Linksfraktion Wagenknecht stellt Euro infrage

Taugt der Euro noch als Gemeinschaftswährung? Diese Frage stellt sich Sahra Wagenknecht. Die designierte Vorsitzende der Linksfraktion im Bundestag plädiert für eine Debatte über ein anderes Währungssystem.
Sahra Wagenknecht: Designierte Vorsitzende der Linksfraktion im Bundestag

Sahra Wagenknecht: Designierte Vorsitzende der Linksfraktion im Bundestag

Foto: Gregor Fischer / dpa

Die Vizefraktionschefin der Linken im Bundestag stellt den Euro als Gemeinschaftswährung für Europa infrage: "Es zeigt sich einfach, dass der Euro nicht funktioniert, sondern immer größere wirtschaftliche Ungleichgewichte erzeugt, und am dramatischsten zeigt sich das eben in Griechenland", sagte Sahra Wagenknecht der "Welt".

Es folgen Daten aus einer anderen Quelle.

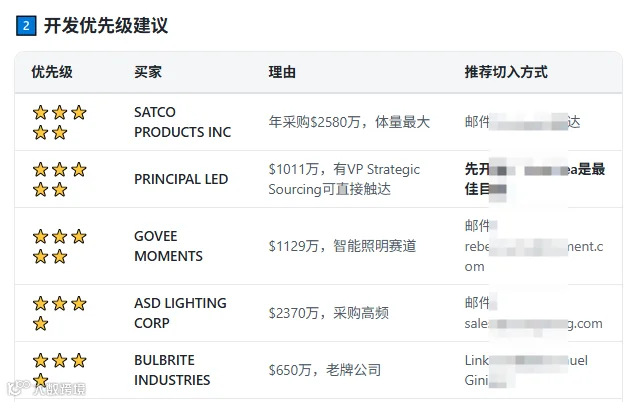Viewport: 643px width, 402px height.
Task: Select the PRINCIPAL LED buyer name
Action: (x=181, y=179)
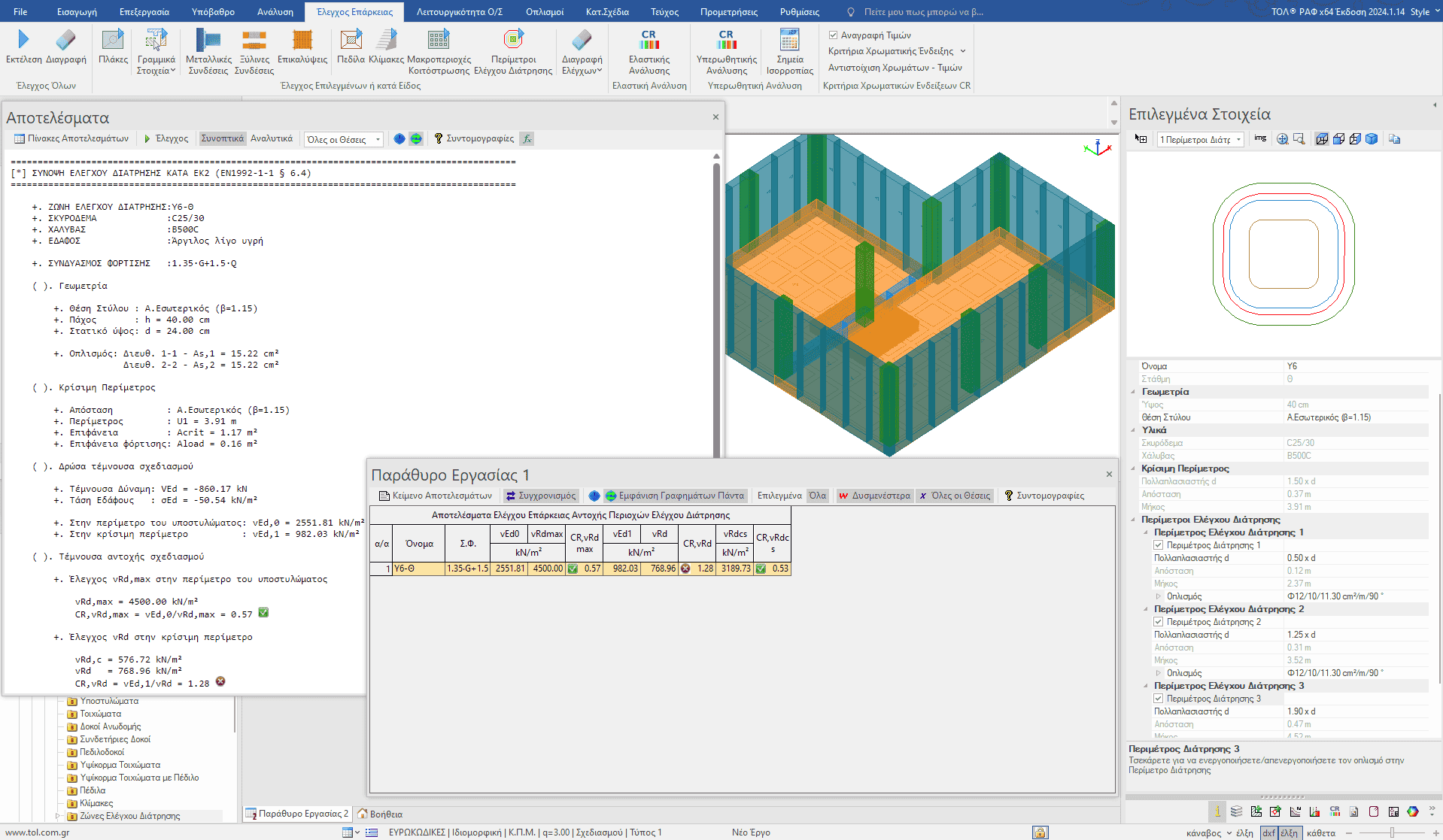This screenshot has width=1443, height=840.
Task: Click Περίμετροι Ελέγχου Διάτρησης icon
Action: (x=513, y=40)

Wagenknecht ist Wortführerin des linken Parteiflügels und soll im Oktober gemeinsam mit Dietmar Bartsch den scheidenden Fraktionschef Gregor Gysi beerben.

In der Linken beginne eine Debatte über den Euro: Die Frage sei, ob man dieses Währungssystem nicht generell infrage stellen müsse.

Dem Bericht zufolge verwies Wagenknecht auf ein von den Chefs der EU-Institutionen vorgelegtes Papier zur "Rettung der Eurozone". Daran sei deutlich zu erkennen, "wohin die Reise mit dem Euro gehen soll", sagte sie.

Alles deute darauf hin, dass es in der Eurozone immer mehr Integrationsschritte geben werde, die jede nationale Souveränität erledigten, so Wagenknecht. Als Beispiel nannte sie die Haushaltspolitik: "Die Währungsunion verengt die Spielräume der einzelnen Regierungen bis zur Handlungsunfähigkeit, das ist eine europaweite Abschaffung der Demokratie durch die Hintertür." Deshalb müsse die Linke die Debatte führen, "ob sie sich dieser Logik weiterhin ausliefern will oder sich lieber für ein anderes Finanz- und Währungssystem starkmacht".

In Griechenland war der linksgerichtete Regierungschef Alexis Tsipras am Donnerstag zurückgetreten, um den Weg für vorgezogene Neuwahlen am 20. September freizumachen. Nachdem er sich lange gegen die Spar- und Reformauflagen der internationalen Gläubiger gestemmt hatte, hatte Tsipras schließlich einem dritten Hilfspaket mit strikten Auflagen zugestimmt. Bei der Parlamentsabstimmung über die Programmauflagen am Freitag vergangener Woche verweigerten ihm daraufhin 43 der 149 Syriza-Abgeordneten die Gefolgschaft.